PRIMELAW sets out the objectives for sound risk management in the following areas: –
-
Business Planning - to address structural and business risks.
-
General Management - to ensure that back office administrative functions (including HR and communication policies) are functioning optimally.
-
Financial Management - to address financial risks and to set the standards for effective management of budgets and cash flow.
-
Case Management - to address operational risk such as meeting deadlines, supervision of work output of staff and client care.
Changing Attitudes
Adopting a prescriptive approach in a law practice where the lawyers enjoy a high level of autonomy, particularly in relation to the client-partner relationship, is not going to be easy as no one enjoys having their actions monitored or their discretion fettered.
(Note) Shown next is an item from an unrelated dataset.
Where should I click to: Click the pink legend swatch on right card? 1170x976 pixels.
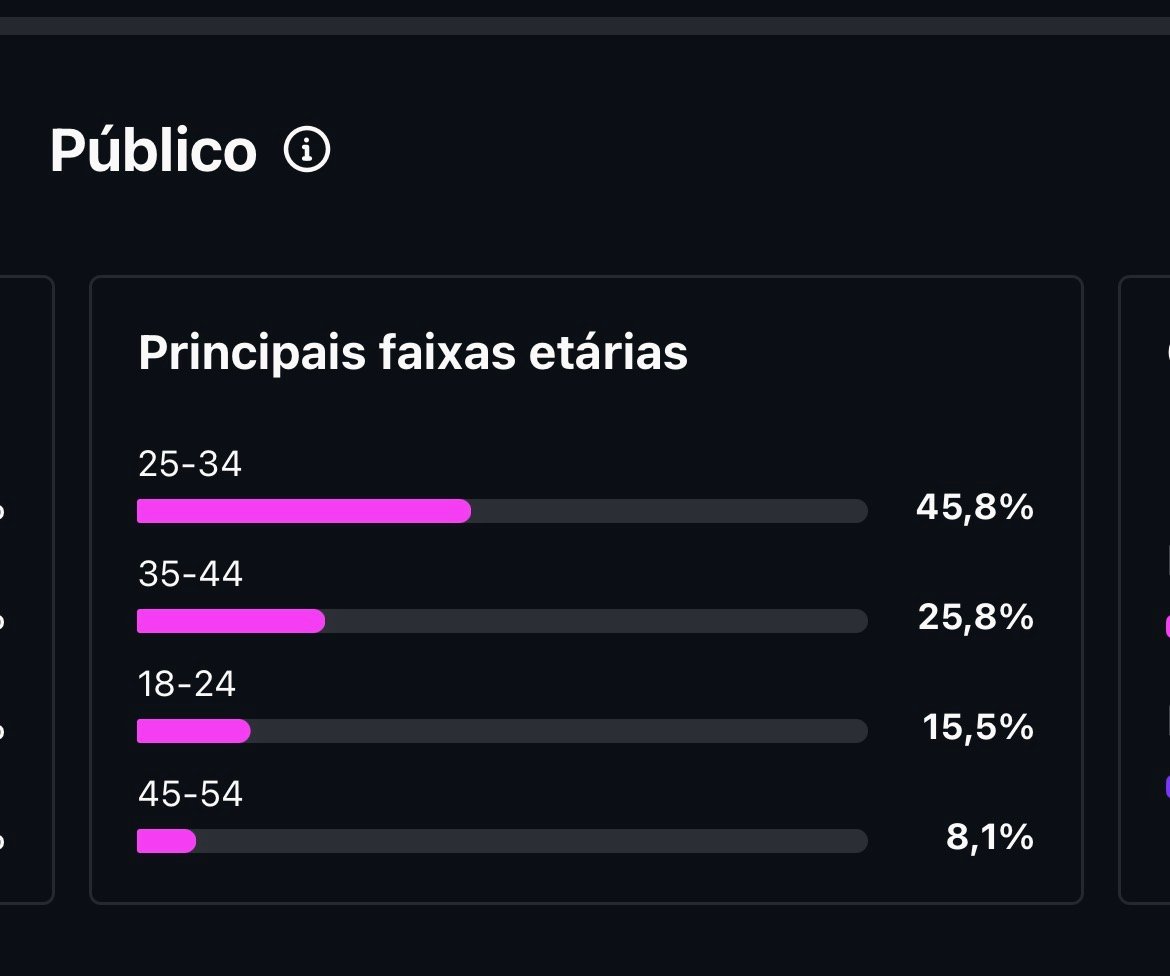coord(1166,627)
Change management in any organisation is uphill enough, but take an organisation as large and unwieldy as a law practice managed by autonomous “fee-earners” and your task is monumental. Individuals will recognise the need for change when they are in a crisis. The greater challenge is to exact that very change before the crisis occurs and so avert it.
Risk management policies that are enforced solely by prescriptive rules may be seen as an administrative hassle; at worst, a diversion from fee earning activity that is unproductive and inefficient. We propose that you tie desired behavioural change to the practice’s stated Risk Management targets or Practice Standards; thereby making it a virtue to demonstrate these characteristics. This can go a long way to reinforcing key messages, and over time, creating a risk-aware culture within your practice.
An alternative to the prescriptive approach is to increase the individual’s ability to make the right decision in any given circumstance. What you hope to achieve is a “comfort” zone for risk taking so that potential consequences of failure arising from straying outside the zone becomes more severe than the potential satisfaction to be gained from its success. Individuals are likely to make decisions about what risks they will take, conscious or otherwise, based on their past experiences or perceptions. By increasing their awareness of the consequences of failing to address specific risk situations, you will be able to influence their decision making process. You may discover that sharing “horror” stories and other cautionary “real life” experiences exert their influence far more persuasively than any number of prescriptive rules.
Your ultimate goal is to introduce a Culture of Risk Awareness within your practice. For this, visible and active support from the management is crucial as success can be fundamentally undermined if messages become confused or are not supported by the actions of the leaders. “Leadership by Example” is key to the success of any enterprise-wide change management initiative.
Conclusion
There is no single turnkey solution for successful risk management in any enterprise, let alone the legal profession with all its diversities in practice areas and management styles. To implement an effective risk management programme, you must first address your current risk exposure by analysing the risk to which the practice is exposed. Following that analysis, you can then devise a methodology for changing the day-to-day decision-making processes of your lawyers and staff.